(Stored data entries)
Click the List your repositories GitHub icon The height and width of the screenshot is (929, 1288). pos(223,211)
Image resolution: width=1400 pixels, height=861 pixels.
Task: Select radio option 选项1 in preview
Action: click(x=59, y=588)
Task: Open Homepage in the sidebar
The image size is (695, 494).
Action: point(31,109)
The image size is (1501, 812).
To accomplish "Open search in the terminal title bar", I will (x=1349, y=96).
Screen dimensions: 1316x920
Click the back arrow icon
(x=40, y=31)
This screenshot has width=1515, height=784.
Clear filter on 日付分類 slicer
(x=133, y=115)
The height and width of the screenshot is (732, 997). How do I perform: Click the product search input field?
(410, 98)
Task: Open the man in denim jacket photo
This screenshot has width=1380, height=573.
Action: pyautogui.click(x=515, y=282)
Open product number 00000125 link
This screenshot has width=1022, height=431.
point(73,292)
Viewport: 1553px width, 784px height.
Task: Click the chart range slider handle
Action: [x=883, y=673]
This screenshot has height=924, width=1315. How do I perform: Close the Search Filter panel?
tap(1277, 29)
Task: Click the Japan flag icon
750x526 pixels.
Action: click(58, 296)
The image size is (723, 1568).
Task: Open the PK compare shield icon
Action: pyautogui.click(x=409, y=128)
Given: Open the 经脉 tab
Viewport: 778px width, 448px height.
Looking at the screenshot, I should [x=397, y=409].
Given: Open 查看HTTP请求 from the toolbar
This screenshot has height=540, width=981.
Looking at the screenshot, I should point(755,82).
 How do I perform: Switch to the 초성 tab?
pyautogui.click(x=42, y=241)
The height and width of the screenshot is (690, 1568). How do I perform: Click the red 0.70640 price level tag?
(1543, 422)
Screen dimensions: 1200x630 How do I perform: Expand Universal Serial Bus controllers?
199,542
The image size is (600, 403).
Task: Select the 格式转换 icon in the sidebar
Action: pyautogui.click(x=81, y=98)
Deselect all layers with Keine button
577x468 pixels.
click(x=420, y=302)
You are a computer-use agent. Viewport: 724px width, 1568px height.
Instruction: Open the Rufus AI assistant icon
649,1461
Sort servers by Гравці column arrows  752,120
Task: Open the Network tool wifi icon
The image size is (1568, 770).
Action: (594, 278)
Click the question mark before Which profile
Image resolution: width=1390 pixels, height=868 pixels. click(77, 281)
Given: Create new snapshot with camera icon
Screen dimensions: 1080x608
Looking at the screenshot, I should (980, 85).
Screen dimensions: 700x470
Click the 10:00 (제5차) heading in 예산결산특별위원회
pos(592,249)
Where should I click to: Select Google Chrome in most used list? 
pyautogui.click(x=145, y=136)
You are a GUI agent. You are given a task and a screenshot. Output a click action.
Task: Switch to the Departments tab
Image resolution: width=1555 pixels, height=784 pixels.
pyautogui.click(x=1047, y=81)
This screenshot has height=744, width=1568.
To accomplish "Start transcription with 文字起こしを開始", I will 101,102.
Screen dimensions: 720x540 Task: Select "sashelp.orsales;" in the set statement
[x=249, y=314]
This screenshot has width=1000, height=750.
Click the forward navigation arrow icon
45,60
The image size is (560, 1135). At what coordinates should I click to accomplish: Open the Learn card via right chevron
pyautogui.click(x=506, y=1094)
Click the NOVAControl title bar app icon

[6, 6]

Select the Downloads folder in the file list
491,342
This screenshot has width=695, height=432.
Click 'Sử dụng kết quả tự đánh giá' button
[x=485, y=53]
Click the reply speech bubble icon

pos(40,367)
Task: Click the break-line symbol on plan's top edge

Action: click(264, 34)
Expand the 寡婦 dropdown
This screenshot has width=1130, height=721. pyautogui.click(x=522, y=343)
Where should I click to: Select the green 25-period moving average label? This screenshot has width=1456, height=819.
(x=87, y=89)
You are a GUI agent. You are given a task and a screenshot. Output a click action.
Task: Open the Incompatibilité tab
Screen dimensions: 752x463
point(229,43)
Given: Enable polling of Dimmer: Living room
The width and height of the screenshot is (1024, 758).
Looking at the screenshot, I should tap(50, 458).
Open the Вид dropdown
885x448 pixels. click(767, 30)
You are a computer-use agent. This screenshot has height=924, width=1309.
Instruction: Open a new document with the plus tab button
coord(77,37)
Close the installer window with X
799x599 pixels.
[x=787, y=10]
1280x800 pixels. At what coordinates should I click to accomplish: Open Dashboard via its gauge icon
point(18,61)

> Exercise goal:
Please put every line of the listing above into a JSON list of strings, one string per line, leaving out any blank lines.

> Complete output:
[
  "Click the List your repositories GitHub icon The height and width of the screenshot is (929, 1288). pos(223,211)",
  "Image resolution: width=1400 pixels, height=861 pixels.",
  "Task: Select radio option 选项1 in preview",
  "Action: click(x=59, y=588)",
  "Task: Open Homepage in the sidebar",
  "The image size is (695, 494).",
  "Action: point(31,109)",
  "The image size is (1501, 812).",
  "To accomplish \"Open search in the terminal title bar\", I will (x=1349, y=96).",
  "Screen dimensions: 1316x920",
  "Click the back arrow icon",
  "(x=40, y=31)",
  "This screenshot has width=1515, height=784.",
  "Clear filter on 日付分類 slicer",
  "(x=133, y=115)",
  "The height and width of the screenshot is (732, 997). How do I perform: Click the product search input field?",
  "(410, 98)",
  "Task: Open the man in denim jacket photo",
  "This screenshot has width=1380, height=573.",
  "Action: pyautogui.click(x=515, y=282)",
  "Open product number 00000125 link",
  "This screenshot has width=1022, height=431.",
  "point(73,292)",
  "Viewport: 1553px width, 784px height.",
  "Task: Click the chart range slider handle",
  "Action: [x=883, y=673]",
  "This screenshot has height=924, width=1315. How do I perform: Close the Search Filter panel?",
  "tap(1277, 29)",
  "Task: Click the Japan flag icon",
  "750x526 pixels.",
  "Action: click(58, 296)",
  "The image size is (723, 1568).",
  "Task: Open the PK compare shield icon",
  "Action: pyautogui.click(x=409, y=128)",
  "Given: Open the 经脉 tab",
  "Viewport: 778px width, 448px height.",
  "Looking at the screenshot, I should [x=397, y=409].",
  "Given: Open 查看HTTP请求 from the toolbar",
  "This screenshot has height=540, width=981.",
  "Looking at the screenshot, I should point(755,82).",
  " How do I perform: Switch to the 초성 tab?",
  "pyautogui.click(x=42, y=241)",
  "The height and width of the screenshot is (690, 1568). How do I perform: Click the red 0.70640 price level tag?",
  "(1543, 422)",
  "Screen dimensions: 1200x630 How do I perform: Expand Universal Serial Bus controllers?",
  "199,542",
  "The image size is (600, 403).",
  "Task: Select the 格式转换 icon in the sidebar",
  "Action: pyautogui.click(x=81, y=98)",
  "Deselect all layers with Keine button",
  "577x468 pixels.",
  "click(x=420, y=302)",
  "You are a computer-use agent. Viewport: 724px width, 1568px height.",
  "Instruction: Open the Rufus AI assistant icon",
  "649,1461",
  "Sort servers by Гравці column arrows  752,120",
  "Task: Open the Network tool wifi icon",
  "The image size is (1568, 770).",
  "Action: (594, 278)",
  "Click the question mark before Which profile",
  "Image resolution: width=1390 pixels, height=868 pixels. click(77, 281)",
  "Given: Create new snapshot with camera icon",
  "Screen dimensions: 1080x608",
  "Looking at the screenshot, I should (980, 85).",
  "Screen dimensions: 700x470",
  "Click the 10:00 (제5차) heading in 예산결산특별위원회",
  "pos(592,249)",
  "Where should I click to: Select Google Chrome in most used list? ",
  "pyautogui.click(x=145, y=136)",
  "You are a GUI agent. You are given a task and a screenshot. Output a click action.",
  "Task: Switch to the Departments tab",
  "Image resolution: width=1555 pixels, height=784 pixels.",
  "pyautogui.click(x=1047, y=81)",
  "This screenshot has height=744, width=1568.",
  "To accomplish \"Start transcription with 文字起こしを開始\", I will 101,102.",
  "Screen dimensions: 720x540 Task: Select \"sashelp.orsales;\" in the set statement",
  "[x=249, y=314]",
  "This screenshot has width=1000, height=750.",
  "Click the forward navigation arrow icon",
  "45,60",
  "The image size is (560, 1135). At what coordinates should I click to accomplish: Open the Learn card via right chevron",
  "pyautogui.click(x=506, y=1094)",
  "Click the NOVAControl title bar app icon",
  "[6, 6]",
  "Select the Downloads folder in the file list",
  "491,342",
  "This screenshot has width=695, height=432.",
  "Click 'Sử dụng kết quả tự đánh giá' button",
  "[x=485, y=53]",
  "Click the reply speech bubble icon",
  "pos(40,367)",
  "Task: Click the break-line symbol on plan's top edge",
  "Action: click(264, 34)",
  "Expand the 寡婦 dropdown",
  "This screenshot has width=1130, height=721. pyautogui.click(x=522, y=343)",
  "Where should I click to: Select the green 25-period moving average label? This screenshot has width=1456, height=819.",
  "(x=87, y=89)",
  "You are a GUI agent. You are given a task and a screenshot. Output a click action.",
  "Task: Open the Incompatibilité tab",
  "Screen dimensions: 752x463",
  "point(229,43)",
  "Given: Enable polling of Dimmer: Living room",
  "The width and height of the screenshot is (1024, 758).",
  "Looking at the screenshot, I should tap(50, 458).",
  "Open the Вид dropdown",
  "885x448 pixels. click(767, 30)",
  "You are a computer-use agent. This screenshot has height=924, width=1309.",
  "Instruction: Open a new document with the plus tab button",
  "coord(77,37)",
  "Close the installer window with X",
  "799x599 pixels.",
  "[x=787, y=10]",
  "1280x800 pixels. At what coordinates should I click to accomplish: Open Dashboard via its gauge icon",
  "point(18,61)"
]